In their Feb. 2 Readers’ Forum letter, Nuclear energy can lead to economic opportunities, former EPA administrator Christine Todd Whitman and Homestead Mayor Steve Bateman missed another economic upside to nuclear power: Nothing makes new jobs like a nuclear accident. As Fukushima, Japan, continues its uncontrolled radiation release, the prefecture has become a “hot” travel destination for scientists and curious visitors who roam the streets with Geiger counters, posting to their Facebook pages the latest radioactive cesium levels detected in sidewalk cracks.
New jobs abound for laborers who scrape and bag the radioactive topsoil in school playgrounds. Hotels are filled with government scientists and nuclear technicians puzzling over failed nuclear containment.

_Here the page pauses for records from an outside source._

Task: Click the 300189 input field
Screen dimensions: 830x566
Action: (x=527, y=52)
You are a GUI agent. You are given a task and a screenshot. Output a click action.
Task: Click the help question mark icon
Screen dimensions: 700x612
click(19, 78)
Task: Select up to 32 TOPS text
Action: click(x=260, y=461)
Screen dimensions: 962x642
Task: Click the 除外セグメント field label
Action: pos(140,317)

In my recent tour of the Turkey Point nuclear facility, I saw excellent protection against windstorms but less-than-convincing protection from storm-driven seas (by the way, Hurricane Andrew’s peak surge missed Turkey Point.
Last time I checked, energy conservation makes more jobs per dollar than nuclear power, and more watts per dollar than nuclear power. Ditto for solar. So what’s this talk about job creation from nuclear-power generation upwind of two million people, between two national parks, in a hurricane-scoured coastal wetland slated to be inundated by sea-level rise?